• By: Antoine Shalhat

These days mark the 30th anniversary of the Nobel Peace Prize that was awarded to former Israeli Prime Minister, Yitzhak Rabin, his Foreign Minister, Shimon Peres and Palestinian leader, Yasser Arafat, for signing the Oslo Accords, which was described at the time as a “peace agreement” between Israel and the Palestine Liberation Organisation (PLO).

What remains of that “peace”, and was it even a “peace agreement”? First, we must start by recalling what was concluded from the Minutes of the session held by the Israeli government, specifically on 30 August, 1993, during which it ratified the Oslo Accords, officially named the Declaration of Principles, that it signed in Washington on 13 September of the same year. The official archives of the State of Israel disclosed the Minutes last year, and it revealed that Israel did not view this agreement as a starting point to abandoning the Occupation of the 1967 Territories, or to granting the Palestinians the right to freedom, self-determination and independence.

Moreover, the word “peace” no longer exists in the Israeli public domain, even before the current completely right-wing government took office in late December 2022. When this government came to office, it published in its platform that “the Jewish people have exclusive and indisputable rights” over the entirety of Israel and the Palestinian Territories. At the same time, the government promised to continue to advance additional peace agreements to “end the Arab-Israeli conflict”. This means, even according to many Israeli readings, that Netanyahu wanted to end the conflict but, at the same time, Israel must annex the West Bank, and the Palestinians would have no national rights, including in the Gaza Strip.

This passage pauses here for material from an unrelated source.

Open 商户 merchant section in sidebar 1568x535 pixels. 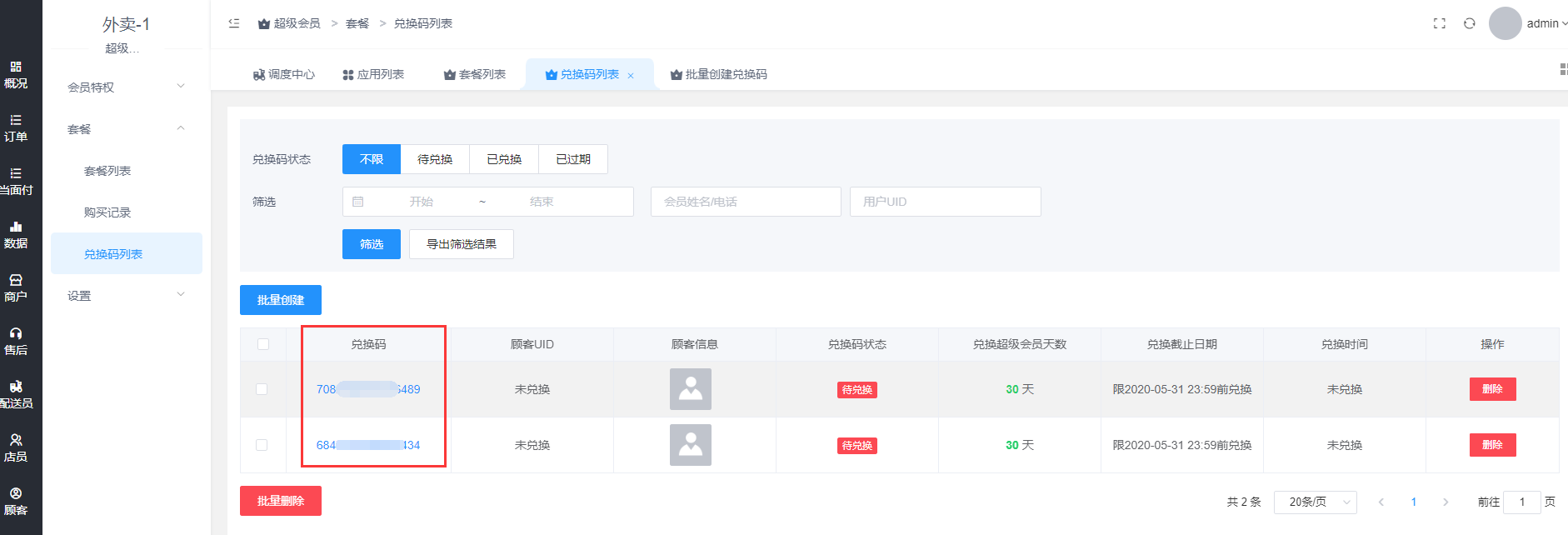(16, 288)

The Minutes also showed that the government refrained from discussing any broad political vision and political terms such as “Palestinian sovereignty” and “Palestinian State”. Given the military nature of the agreement, it was entrusted to the army to draft it after the principles were signed, and not to the Foreign Ministry. Reliable Israeli sources assert that the army drafted the Oslo Accords as military agreements, ensuring continued Israeli control over the West Bank and Gaza, and not preparing the Palestinian Authority to act as a State, while the settlement project continues to flourish, and the Palestinians’ freedom of movement remains limited.

At this point, we reiterate the following: First, the Israeli right wing denies that the Palestinians are a nation, and this is its firm position. However, even the opposition, the centre and the remnants of the left, do not talk about peace with the Palestinians. In other words, the problem lies in Israeli policy, which sees the Palestinians as a group of subjects without any rights, and not as partners in shaping the future reality.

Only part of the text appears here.